Изменить размер шрифта - +
Патрон «Ремингтон», 1905 года, свинцовая пуля без оболочки, латунная гильза с малым вышибным зарядом.

– Как же ты ухитрилась так спрятаться, что тебя не обнаружили? Ведь полиция оцепила весь остров и проверяла каждого, кто туда шел.

– Я знала, что премьер‑министр будет в кор… корт… забыла, как это называется…

– Кортеж, – подсказал Мартин Бек. – Торжественное шествие, а в данном случае – колонна автомашин.

– Ну, в общем, вместе с этим американцем. Прочла в газете, куда они поедут, что будут делать, и решила, что церковь подходит лучше всего. Пришла туда вчера вечером и спряталась. И ждала всю ночь и день. Там нетрудно спрятаться, и у меня была с собой простокваша на случай, если проголодаюсь или захочу пить. В церковь заходили люди, наверно полицейские, но они меня не заметили.

Команда обалдуев, подумал Мартин Бек. Где им было ее заметить.

– И это все, что ты ела целые сутки? Может быть, все‑таки поешь?

– Нет, спасибо. Мне не хочется есть. Мне ведь совсем немного надо. Большинство людей у нас едят слишком много. Да у меня есть в сумке кунжут и финики.

– Ну смотри, скажешь сама, когда еще чего‑нибудь захочешь.

– Спасибо, – вежливо произнесла Ребекка.

– Наверно, тебе и спать‑то не пришлось как следует эти сутки.

– Не пришлось. Ночью в церкви я немного поспала. Не больше часа. Очень уж холодно было.

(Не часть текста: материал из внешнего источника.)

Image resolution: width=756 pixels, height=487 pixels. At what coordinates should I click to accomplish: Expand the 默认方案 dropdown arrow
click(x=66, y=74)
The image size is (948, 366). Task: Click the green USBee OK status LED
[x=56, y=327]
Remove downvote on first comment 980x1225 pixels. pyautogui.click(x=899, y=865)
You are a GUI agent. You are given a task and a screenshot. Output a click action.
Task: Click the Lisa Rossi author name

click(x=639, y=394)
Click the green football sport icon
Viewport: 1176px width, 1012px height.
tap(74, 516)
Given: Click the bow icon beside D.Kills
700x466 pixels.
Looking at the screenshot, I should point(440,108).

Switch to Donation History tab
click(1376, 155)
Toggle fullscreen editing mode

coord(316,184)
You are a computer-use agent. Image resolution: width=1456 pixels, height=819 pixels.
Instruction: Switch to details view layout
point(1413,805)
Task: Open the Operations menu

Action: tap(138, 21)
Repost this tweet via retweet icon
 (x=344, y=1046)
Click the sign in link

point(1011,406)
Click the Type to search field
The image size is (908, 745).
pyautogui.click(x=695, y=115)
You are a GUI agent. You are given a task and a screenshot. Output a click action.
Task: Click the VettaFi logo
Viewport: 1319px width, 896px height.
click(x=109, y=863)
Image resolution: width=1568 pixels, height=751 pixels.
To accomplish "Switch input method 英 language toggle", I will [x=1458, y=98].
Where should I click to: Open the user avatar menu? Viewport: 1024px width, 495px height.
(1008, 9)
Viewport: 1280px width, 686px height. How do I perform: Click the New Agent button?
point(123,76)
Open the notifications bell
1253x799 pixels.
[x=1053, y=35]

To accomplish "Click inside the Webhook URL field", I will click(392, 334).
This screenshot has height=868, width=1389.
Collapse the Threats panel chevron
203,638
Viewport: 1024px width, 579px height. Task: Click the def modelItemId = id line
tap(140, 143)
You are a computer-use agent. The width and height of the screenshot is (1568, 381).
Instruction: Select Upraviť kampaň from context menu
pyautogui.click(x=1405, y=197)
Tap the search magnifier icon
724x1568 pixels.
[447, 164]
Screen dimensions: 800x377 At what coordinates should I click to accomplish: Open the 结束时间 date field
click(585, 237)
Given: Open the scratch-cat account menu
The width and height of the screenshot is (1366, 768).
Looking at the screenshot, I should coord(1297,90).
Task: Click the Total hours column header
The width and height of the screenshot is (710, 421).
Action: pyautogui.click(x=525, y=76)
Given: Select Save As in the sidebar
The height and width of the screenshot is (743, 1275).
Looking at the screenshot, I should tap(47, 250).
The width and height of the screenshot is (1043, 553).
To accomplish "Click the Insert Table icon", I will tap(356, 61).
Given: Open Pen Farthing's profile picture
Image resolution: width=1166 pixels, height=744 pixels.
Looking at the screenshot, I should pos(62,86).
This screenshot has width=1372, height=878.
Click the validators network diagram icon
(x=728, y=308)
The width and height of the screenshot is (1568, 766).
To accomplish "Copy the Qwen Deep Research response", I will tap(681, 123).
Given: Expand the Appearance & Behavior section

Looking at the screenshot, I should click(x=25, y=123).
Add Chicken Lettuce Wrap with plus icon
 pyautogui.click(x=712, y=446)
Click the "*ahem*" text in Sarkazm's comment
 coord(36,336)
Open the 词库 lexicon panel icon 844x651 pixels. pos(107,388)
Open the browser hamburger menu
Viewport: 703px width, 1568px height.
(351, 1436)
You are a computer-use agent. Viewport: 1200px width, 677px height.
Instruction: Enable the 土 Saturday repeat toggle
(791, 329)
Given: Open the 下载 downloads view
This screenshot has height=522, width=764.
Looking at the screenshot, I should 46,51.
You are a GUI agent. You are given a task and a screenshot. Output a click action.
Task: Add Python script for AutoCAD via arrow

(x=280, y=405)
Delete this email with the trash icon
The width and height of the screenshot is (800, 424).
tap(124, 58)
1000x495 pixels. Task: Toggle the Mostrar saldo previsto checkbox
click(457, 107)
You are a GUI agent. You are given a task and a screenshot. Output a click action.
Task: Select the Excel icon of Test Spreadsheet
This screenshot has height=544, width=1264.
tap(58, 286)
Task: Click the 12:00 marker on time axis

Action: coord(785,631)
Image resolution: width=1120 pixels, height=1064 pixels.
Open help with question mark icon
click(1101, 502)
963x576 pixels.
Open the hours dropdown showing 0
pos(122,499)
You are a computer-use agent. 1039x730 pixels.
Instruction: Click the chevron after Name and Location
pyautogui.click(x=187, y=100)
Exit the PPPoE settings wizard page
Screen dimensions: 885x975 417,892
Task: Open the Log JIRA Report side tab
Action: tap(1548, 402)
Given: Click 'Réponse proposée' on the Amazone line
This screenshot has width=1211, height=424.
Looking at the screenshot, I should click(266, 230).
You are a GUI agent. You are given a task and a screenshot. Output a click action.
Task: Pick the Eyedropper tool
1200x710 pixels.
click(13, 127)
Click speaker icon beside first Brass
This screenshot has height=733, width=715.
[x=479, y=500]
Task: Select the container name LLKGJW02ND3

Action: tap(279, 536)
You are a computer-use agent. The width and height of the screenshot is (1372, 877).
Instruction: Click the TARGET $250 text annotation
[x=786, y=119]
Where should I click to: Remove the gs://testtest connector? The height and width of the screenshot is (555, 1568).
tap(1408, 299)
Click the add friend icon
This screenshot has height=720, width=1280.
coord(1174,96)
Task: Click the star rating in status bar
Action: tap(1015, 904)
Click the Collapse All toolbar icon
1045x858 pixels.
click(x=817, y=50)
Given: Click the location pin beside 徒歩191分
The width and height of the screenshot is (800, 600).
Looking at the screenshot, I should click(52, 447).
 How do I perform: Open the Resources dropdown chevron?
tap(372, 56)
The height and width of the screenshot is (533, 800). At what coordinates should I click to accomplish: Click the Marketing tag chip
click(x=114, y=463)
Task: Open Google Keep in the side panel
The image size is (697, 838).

– Нам не обязательно долго говорить сегодня, – сказал Мартин Бек. – Можем продолжить завтра, когда ты отдохнешь. Если хочешь, тебе дадут снотворного.

– Я не принимаю никаких таблеток, – ответила Ребекка.

– Наверно, тебе там в церкви было тоскливо. Что ты делала, пока ждала?

– Думала. Все больше о Джиме. Никак не привыкну к мысли, что он мертв. Хотя вообще‑то я знала, что он не вынесет тюрьмы. Ему всегда становилось не по себе в закрытом помещении.

Помолчав, она продолжала с негодованием:

– Это ужасное, унизительное, бесчеловечное наказание. Как это можно, чтобы одни люди сажали других людей в тюрьму? У каждого есть право на жизнь и свободу.

– В обществе нельзя без законов, – объяснил Мартин Бек. – И законы необходимо соблюдать.

– Может быть. Ну а те, что законы выдумывают, – они так уж лучше и умнее других? Что‑то мне не верится. Вот ведь Джима взяли и обманули. Он ничего дурного не сделал. Ничегошеньки. А его все равно наказали. С таким же успехом могли приговорить его к смерти.

– Джиму вынесли приговор по законам его страны…

– Ему вынесли приговор здесь, – перебила Ребекка, наклоняясь вперед. – Когда уговорили ехать домой и заверили, что он не будет наказан, тогда и вынесли приговор. И не убеждайте меня, что это не так, я вам все равно не поверю.

Мартин Бек и не стал ее ни в чем убеждать. Ребекка снова откинулась на спинку стула и убрала рукой прядь волос, упавшую на щеку. Он ждал, что она скажет дальше, не хотел перебивать ход ее мыслей вопросами или назидательными замечаниями. Немного погодя она снова заговорила:

– Я сказала, что решилась убить премьер‑министра, когда узнала о смерти Джима. Это в самом деле так, но вообще‑то я, наверно, подумывала об этом раньше. Теперь уже и не знаю точно.

– Но ведь ты говоришь, что только вчера вспомнила про револьвер?

Ребекка наморщила лоб:

– Правильно. Только вчера вспомнила.

– Если бы ты раньше надумала застрелить его, то и про револьвер, наверно, вспомнила бы раньше.

Она кивнула.

– Пожалуй. Не знаю. Я знаю только, что теперь, когда Джим умер, остальное не играет роли.